## Task description
No pictures, please: print exactly the lines from the one that contains "You are a computer-use" through the last line of the listing.

☆ ☆ ☆ ☆

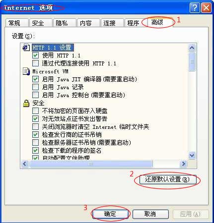This screenshot has height=223, width=214.
Task: Click the yellow padlock 安全 category icon
Action: coord(26,103)
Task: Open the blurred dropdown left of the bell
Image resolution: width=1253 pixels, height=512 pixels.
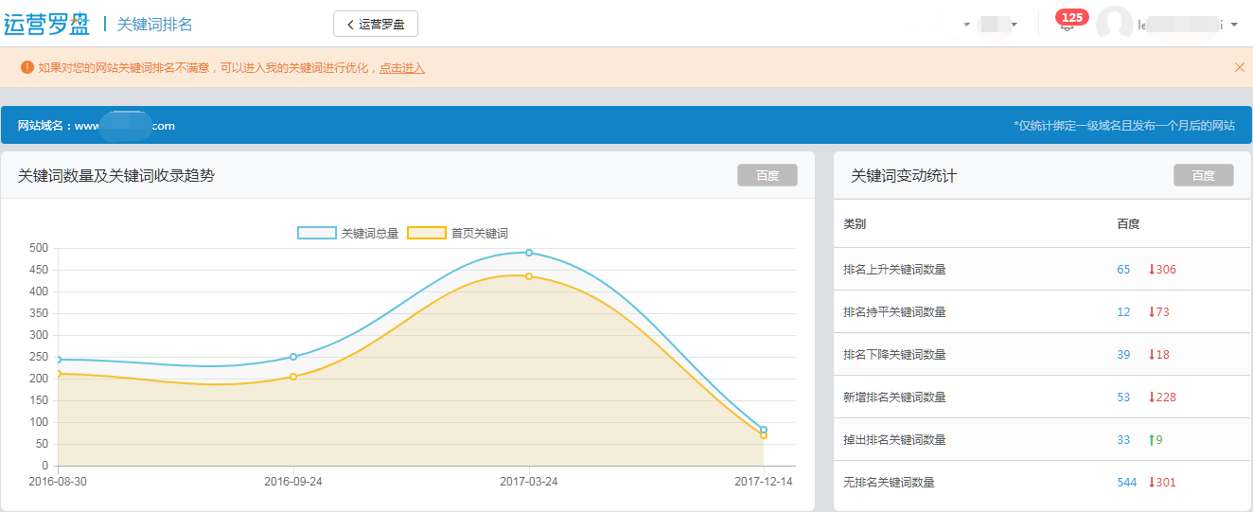Action: coord(997,25)
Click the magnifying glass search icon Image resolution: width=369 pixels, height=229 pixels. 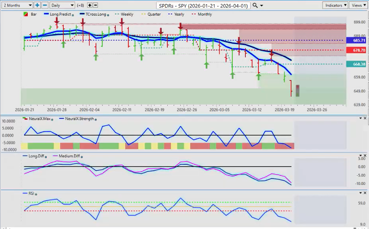coord(256,5)
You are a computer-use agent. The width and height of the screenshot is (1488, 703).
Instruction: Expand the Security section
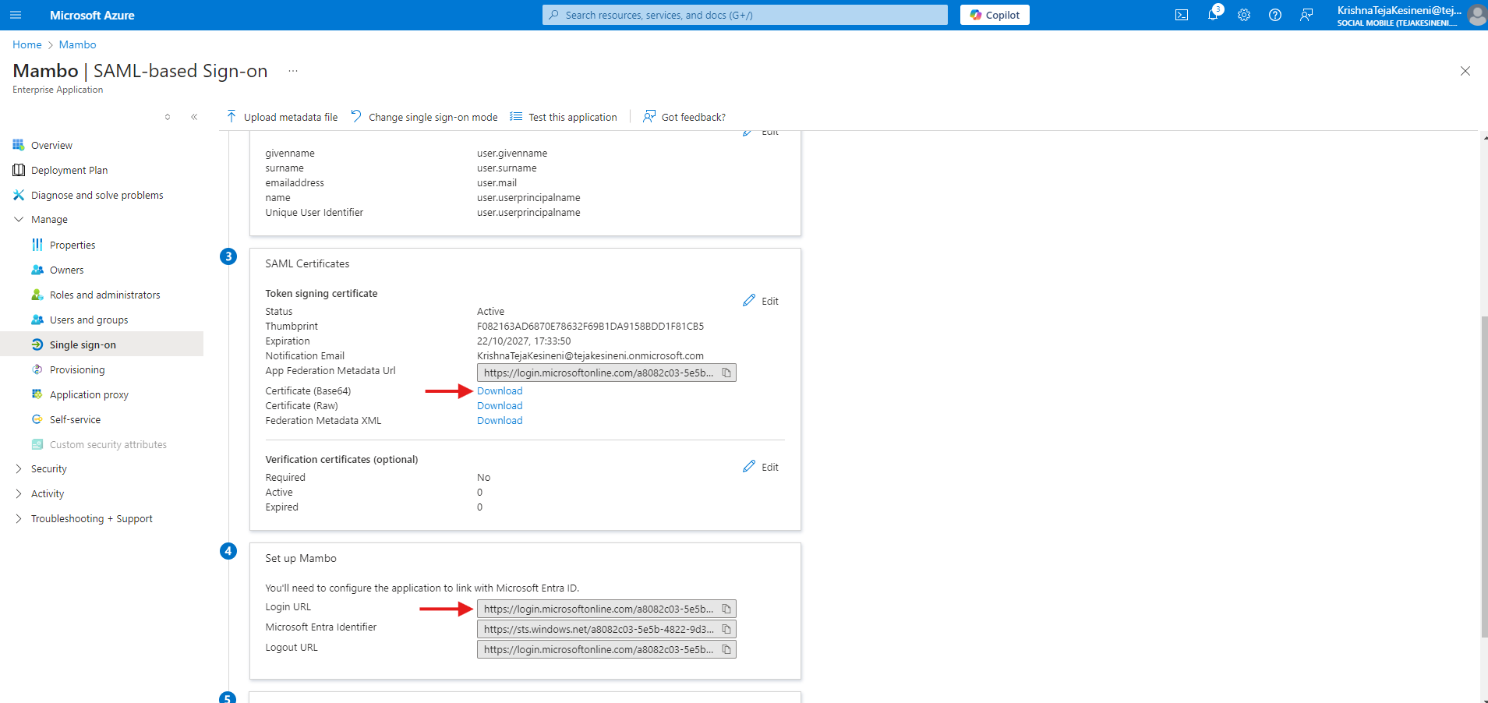point(19,469)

☆ ☆ ☆ ☆

## Task answer
You are a computer-use agent. The width and height of the screenshot is (1488, 703).
Instruction: Expand the Security section
point(19,469)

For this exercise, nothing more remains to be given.